Nanobacteria are suspected to be responsible for a number of diseases, i.e., kidney stones, heart disease, ovarian cancer, peripheral neuropathy, and reduced bone mineral density. Being protected by a mineral shell consisting of apatite, the nanovesicles can enter eukaryotic cells. Depending on the host’s stress level, nanobacteria may carry a substantial layer of a protein based slime, instrumental in collecting calcium phosphate from the environment. Calcium phosphate is known to mediate the uptake of nucleic acids by eukaryotic cells. Surprisingly, a pathogenic effect of nanobacteria in HIV can be derived primarily from the trafficking of calcium phosphate in HIV infected cells, performed by primordial proteins. The inescapable conclusion is that nanobacteria could promote genetic diversity in HIV. Keywords: nanobacteria • primordial proteins • calcium phosphate • transfection • RNA • DNA • HIV

Introduction Since the concept of nanobacteria (NB) has been introduced to the wide public in 1998, the subject has become increasingly provocative, dividing the scientific community into two partiess believers and nonbelievers. The constant ambivalency of the subject is best reflected by three articles,1-3 published between 1999 and 2004, and has basically to do with a series of experimental-clinical papers in which the authors reported on the identification of nucleic acids (RNA or DNA) in NB.4-7 Since NB are very small (60-300 nm), identification of nucleic acids in them is admittedly a scientifically attractive challenge. Ironically, critics of the NB employ the same size-argument to drive the whole NB concept ad absurdum. These debates have finally contributed to a shift in the positions, with an apparent territorial gain for those rejecting NB as a form of life, and brought the pioneers who continued to stick to the nucleic acid paradigm, supporting it with more or less convincing experiments, into the focus of massive critics.

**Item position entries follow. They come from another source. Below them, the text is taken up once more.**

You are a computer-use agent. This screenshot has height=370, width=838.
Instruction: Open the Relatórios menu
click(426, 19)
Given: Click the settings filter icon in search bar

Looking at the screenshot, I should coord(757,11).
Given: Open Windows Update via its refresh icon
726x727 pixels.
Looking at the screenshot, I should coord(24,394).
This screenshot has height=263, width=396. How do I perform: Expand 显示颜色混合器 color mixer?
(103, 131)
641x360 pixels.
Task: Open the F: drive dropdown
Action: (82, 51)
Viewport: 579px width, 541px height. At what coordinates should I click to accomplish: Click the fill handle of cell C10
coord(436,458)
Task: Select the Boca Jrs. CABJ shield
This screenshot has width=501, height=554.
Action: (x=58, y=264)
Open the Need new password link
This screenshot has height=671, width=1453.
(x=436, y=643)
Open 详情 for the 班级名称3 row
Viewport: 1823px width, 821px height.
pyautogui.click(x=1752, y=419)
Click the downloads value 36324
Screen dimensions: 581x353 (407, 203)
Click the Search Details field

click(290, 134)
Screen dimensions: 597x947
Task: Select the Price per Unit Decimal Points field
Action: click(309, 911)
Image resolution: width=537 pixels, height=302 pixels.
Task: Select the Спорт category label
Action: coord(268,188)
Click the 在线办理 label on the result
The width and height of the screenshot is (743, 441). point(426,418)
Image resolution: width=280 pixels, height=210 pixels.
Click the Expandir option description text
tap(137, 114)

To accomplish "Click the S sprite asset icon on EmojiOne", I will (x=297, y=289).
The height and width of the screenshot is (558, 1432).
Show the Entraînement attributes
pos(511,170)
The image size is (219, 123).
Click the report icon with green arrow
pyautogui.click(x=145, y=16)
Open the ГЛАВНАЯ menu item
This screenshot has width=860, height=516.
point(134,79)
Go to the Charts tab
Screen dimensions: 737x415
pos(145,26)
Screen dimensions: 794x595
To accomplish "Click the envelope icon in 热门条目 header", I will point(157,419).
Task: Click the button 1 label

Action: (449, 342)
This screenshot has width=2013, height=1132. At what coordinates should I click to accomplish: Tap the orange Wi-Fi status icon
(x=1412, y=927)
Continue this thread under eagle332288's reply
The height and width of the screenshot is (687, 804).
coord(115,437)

One unfortunate consequence of these polarized battles was that opponents of the nucleic acid theory were ready to disqualify the entire NB concept.8 On a longer term, a cautious open attitude may stimulate the reorientation of both sides with a “return to first principles” (recommended by Machiavelli). Results of clinical studies and laboratory experiments performed by independent groups suggest, however, that it might be worth to consider the NB problem from another side, to strictly focus on what can be regarded as ascertained and to postpone for some time the direct confrontation with the critical question: are NB alive or not? Instead, we concentrate here on three intrinsic properties of NB: 1. protection by a permeable mineral shell consisting of apatite,4 2. synthesis of slime and growth in response to environmental stress (equivalent to biomechanical and/or physiological variations in the blood),9 and 3. susceptibility to * To whom correspondence should be addressed. E-mail: samoan@ gmx.net.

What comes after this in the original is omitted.